Each entry in the listing below should be restated word for word.

• _Given entries_:
[Start of section]

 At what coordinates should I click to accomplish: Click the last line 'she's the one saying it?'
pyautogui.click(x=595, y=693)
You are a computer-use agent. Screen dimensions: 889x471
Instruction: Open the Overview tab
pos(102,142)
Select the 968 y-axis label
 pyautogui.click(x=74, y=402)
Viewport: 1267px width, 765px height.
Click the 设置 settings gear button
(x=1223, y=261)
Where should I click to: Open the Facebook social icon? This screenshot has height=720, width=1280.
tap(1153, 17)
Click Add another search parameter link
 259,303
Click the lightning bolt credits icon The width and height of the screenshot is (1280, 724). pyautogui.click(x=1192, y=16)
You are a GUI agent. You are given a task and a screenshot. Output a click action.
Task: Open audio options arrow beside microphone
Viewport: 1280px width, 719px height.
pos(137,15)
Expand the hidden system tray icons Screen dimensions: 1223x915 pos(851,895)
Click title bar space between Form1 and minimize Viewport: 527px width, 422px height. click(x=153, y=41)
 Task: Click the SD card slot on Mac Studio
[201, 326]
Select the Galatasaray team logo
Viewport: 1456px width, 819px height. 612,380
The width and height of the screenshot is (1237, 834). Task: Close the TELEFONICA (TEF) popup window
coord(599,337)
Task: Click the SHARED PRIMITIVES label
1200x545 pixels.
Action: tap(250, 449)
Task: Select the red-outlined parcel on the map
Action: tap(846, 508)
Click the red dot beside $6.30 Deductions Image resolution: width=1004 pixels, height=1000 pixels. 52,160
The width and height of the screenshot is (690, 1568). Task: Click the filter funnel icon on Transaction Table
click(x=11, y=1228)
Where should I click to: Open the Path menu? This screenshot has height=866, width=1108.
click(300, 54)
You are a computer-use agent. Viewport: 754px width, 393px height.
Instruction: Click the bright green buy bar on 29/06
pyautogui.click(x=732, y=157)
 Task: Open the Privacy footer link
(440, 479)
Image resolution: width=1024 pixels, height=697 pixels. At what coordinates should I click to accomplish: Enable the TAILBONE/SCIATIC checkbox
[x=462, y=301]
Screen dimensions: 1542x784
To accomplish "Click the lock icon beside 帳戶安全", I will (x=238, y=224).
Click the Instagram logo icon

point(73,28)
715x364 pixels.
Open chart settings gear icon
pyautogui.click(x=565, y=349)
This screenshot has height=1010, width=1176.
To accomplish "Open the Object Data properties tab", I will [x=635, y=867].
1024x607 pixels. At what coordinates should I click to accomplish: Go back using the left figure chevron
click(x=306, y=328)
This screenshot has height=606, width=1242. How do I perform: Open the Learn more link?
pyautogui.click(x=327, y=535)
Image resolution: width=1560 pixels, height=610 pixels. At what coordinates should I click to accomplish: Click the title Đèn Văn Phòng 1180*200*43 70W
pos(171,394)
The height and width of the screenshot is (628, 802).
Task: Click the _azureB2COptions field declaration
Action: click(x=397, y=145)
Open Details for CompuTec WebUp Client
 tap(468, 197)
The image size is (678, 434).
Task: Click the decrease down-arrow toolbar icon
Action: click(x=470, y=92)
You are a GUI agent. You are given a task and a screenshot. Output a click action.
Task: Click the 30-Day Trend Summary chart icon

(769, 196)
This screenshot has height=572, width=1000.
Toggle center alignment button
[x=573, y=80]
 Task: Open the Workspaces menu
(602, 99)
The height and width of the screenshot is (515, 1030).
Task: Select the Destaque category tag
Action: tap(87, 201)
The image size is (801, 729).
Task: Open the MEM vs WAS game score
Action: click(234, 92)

[End of section]

• _Completed exercise_:
 At what coordinates should I click to accomplish: Click the last line 'she's the one saying it?'
pyautogui.click(x=595, y=693)
You are a computer-use agent. Screen dimensions: 889x471
Instruction: Open the Overview tab
pos(102,142)
Select the 968 y-axis label
 pyautogui.click(x=74, y=402)
Viewport: 1267px width, 765px height.
Click the 设置 settings gear button
(x=1223, y=261)
Where should I click to: Open the Facebook social icon? This screenshot has height=720, width=1280.
tap(1153, 17)
Click Add another search parameter link
 259,303
Click the lightning bolt credits icon The width and height of the screenshot is (1280, 724). pyautogui.click(x=1192, y=16)
You are a GUI agent. You are given a task and a screenshot. Output a click action.
Task: Open audio options arrow beside microphone
Viewport: 1280px width, 719px height.
pos(137,15)
Expand the hidden system tray icons Screen dimensions: 1223x915 pos(851,895)
Click title bar space between Form1 and minimize Viewport: 527px width, 422px height. click(x=153, y=41)
 Task: Click the SD card slot on Mac Studio
[201, 326]
Select the Galatasaray team logo
Viewport: 1456px width, 819px height. 612,380
The width and height of the screenshot is (1237, 834). Task: Close the TELEFONICA (TEF) popup window
coord(599,337)
Task: Click the SHARED PRIMITIVES label
1200x545 pixels.
Action: tap(250, 449)
Task: Select the red-outlined parcel on the map
Action: tap(846, 508)
Click the red dot beside $6.30 Deductions Image resolution: width=1004 pixels, height=1000 pixels. 52,160
The width and height of the screenshot is (690, 1568). Task: Click the filter funnel icon on Transaction Table
click(x=11, y=1228)
Where should I click to: Open the Path menu? This screenshot has height=866, width=1108.
click(300, 54)
You are a computer-use agent. Viewport: 754px width, 393px height.
Instruction: Click the bright green buy bar on 29/06
pyautogui.click(x=732, y=157)
 Task: Open the Privacy footer link
(440, 479)
Image resolution: width=1024 pixels, height=697 pixels. At what coordinates should I click to accomplish: Enable the TAILBONE/SCIATIC checkbox
[x=462, y=301]
Screen dimensions: 1542x784
To accomplish "Click the lock icon beside 帳戶安全", I will (x=238, y=224).
Click the Instagram logo icon

point(73,28)
715x364 pixels.
Open chart settings gear icon
pyautogui.click(x=565, y=349)
This screenshot has height=1010, width=1176.
To accomplish "Open the Object Data properties tab", I will [x=635, y=867].
1024x607 pixels. At what coordinates should I click to accomplish: Go back using the left figure chevron
click(x=306, y=328)
This screenshot has height=606, width=1242. How do I perform: Open the Learn more link?
pyautogui.click(x=327, y=535)
Image resolution: width=1560 pixels, height=610 pixels. At what coordinates should I click to accomplish: Click the title Đèn Văn Phòng 1180*200*43 70W
pos(171,394)
The height and width of the screenshot is (628, 802).
Task: Click the _azureB2COptions field declaration
Action: click(x=397, y=145)
Open Details for CompuTec WebUp Client
 tap(468, 197)
The image size is (678, 434).
Task: Click the decrease down-arrow toolbar icon
Action: click(x=470, y=92)
You are a GUI agent. You are given a task and a screenshot. Output a click action.
Task: Click the 30-Day Trend Summary chart icon

(769, 196)
This screenshot has height=572, width=1000.
Toggle center alignment button
[x=573, y=80]
 Task: Open the Workspaces menu
(602, 99)
The height and width of the screenshot is (515, 1030).
Task: Select the Destaque category tag
Action: tap(87, 201)
The image size is (801, 729).
Task: Open the MEM vs WAS game score
Action: click(234, 92)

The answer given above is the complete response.